Apart from reflecting the state of the vasculature, LV hypertrophy is closely linked to systolic and diastolic dysfunction, and to an attendant elevation in filling pressure that eventuates in left atrial enlargement. The presence of LV hypertrophy also increases susceptibility to myocardial ischemia and infarction by augmenting myocardial oxygen demand. Myocardial infarction and worsening systolic dysfunction or associated valvular disease can also foster left atrial enlargement. Left atrial enlargement in turn promotes stasis and fosters the development of atrial tachyarrhythmias such as atrial fibrillation, both of which predispose to thromboembolism. Although clinically recognized atrial fibrillation and coronary heart disease appeared to play little or no role in incident cerebrovascular events in the Verdecchia et al study, the LIFE study showed an association between reduced electrocardiographic LV hypertrophy and decreased incidence of atrial fibrillation,18 which would translate into lower stroke risk.

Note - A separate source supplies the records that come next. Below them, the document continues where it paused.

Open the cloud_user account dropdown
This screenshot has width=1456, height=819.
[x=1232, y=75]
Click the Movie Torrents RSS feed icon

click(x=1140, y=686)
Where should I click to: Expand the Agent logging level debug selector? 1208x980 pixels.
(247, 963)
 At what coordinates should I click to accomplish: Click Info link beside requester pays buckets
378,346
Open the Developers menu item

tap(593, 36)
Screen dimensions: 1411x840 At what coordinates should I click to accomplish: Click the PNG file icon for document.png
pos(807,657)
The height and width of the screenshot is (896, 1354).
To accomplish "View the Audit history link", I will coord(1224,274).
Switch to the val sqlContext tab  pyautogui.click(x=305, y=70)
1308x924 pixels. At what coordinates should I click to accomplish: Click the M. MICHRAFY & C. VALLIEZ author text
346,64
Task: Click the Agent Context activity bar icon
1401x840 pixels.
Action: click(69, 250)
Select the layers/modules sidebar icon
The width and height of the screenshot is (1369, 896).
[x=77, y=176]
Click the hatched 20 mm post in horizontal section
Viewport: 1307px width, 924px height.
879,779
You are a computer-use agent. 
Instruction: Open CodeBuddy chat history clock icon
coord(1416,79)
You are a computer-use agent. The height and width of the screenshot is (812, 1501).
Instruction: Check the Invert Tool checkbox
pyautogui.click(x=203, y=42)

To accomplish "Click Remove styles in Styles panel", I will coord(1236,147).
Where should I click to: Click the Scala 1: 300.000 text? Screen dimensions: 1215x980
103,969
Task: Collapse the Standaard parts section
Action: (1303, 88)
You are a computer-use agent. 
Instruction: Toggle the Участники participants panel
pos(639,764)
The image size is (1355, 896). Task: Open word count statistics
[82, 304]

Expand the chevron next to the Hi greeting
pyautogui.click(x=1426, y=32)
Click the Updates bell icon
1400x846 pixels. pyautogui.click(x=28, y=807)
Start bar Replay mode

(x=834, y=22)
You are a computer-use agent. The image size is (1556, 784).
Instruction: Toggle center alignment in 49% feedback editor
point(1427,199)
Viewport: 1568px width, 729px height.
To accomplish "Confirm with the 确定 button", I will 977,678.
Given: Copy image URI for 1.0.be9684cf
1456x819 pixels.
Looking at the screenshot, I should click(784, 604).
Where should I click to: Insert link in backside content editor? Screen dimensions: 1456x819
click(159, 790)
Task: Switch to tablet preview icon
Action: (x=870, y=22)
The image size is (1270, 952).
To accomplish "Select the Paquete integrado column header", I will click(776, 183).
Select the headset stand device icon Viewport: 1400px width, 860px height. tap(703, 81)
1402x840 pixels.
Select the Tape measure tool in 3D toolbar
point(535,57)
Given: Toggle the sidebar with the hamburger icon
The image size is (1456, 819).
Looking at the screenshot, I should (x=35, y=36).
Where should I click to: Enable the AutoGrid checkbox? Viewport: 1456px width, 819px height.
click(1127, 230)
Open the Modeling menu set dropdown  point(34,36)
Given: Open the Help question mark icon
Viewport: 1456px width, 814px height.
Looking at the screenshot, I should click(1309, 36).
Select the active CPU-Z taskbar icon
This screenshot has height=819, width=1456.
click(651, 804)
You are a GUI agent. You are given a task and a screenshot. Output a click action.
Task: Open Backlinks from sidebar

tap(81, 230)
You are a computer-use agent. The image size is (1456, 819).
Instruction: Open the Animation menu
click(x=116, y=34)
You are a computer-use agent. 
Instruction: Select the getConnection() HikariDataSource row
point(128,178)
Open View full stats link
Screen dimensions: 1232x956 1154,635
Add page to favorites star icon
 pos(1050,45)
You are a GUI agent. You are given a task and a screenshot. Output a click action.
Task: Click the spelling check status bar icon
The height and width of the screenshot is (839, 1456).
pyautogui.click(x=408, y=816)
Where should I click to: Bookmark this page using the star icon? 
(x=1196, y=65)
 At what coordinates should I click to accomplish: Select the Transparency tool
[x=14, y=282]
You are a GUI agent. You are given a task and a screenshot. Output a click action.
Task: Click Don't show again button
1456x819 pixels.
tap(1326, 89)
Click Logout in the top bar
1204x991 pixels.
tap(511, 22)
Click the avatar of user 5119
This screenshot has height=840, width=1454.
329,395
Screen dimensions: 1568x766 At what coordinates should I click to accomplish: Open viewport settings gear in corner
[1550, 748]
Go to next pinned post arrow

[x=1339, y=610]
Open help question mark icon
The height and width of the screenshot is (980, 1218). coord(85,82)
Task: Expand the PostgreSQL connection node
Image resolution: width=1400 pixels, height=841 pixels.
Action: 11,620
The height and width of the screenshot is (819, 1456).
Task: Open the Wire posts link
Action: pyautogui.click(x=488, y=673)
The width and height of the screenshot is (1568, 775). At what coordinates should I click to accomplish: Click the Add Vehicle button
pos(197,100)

Finally, the hypertrophied LV may be a particularly powerful pump capable of generating especially high arterial pressure and rate of rise of pressure (dP/dt) in early systole. These hemodynamic alterations could predispose to plaque ulceration in the cervicocephalic arteries or to mural rupture of cerebral penetrating arteries, leading to brain infarction or intracerebral hemorrhage.

Whatever the mechanisms, the study by Verdecchia et al adds to accumulating evidence that regression of LV hypertrophy may be an important target for monitoring the efficacy of antihypertensive treatment in addition to assessment of BP, even when determined on a 24-h basis. Ultimately, the true merits and cost-effectiveness of an approach that uses serial echocardiography or electrocardiography to guide therapeutic intervention in this setting can be established only by a clinical trial that compares such a strategy to one that monitors BP response only. In this way, LV hypertrophy may be demonstrated to be a guiding light toward realizing the full benefits of antihypertensive therapy in individuals with high BP.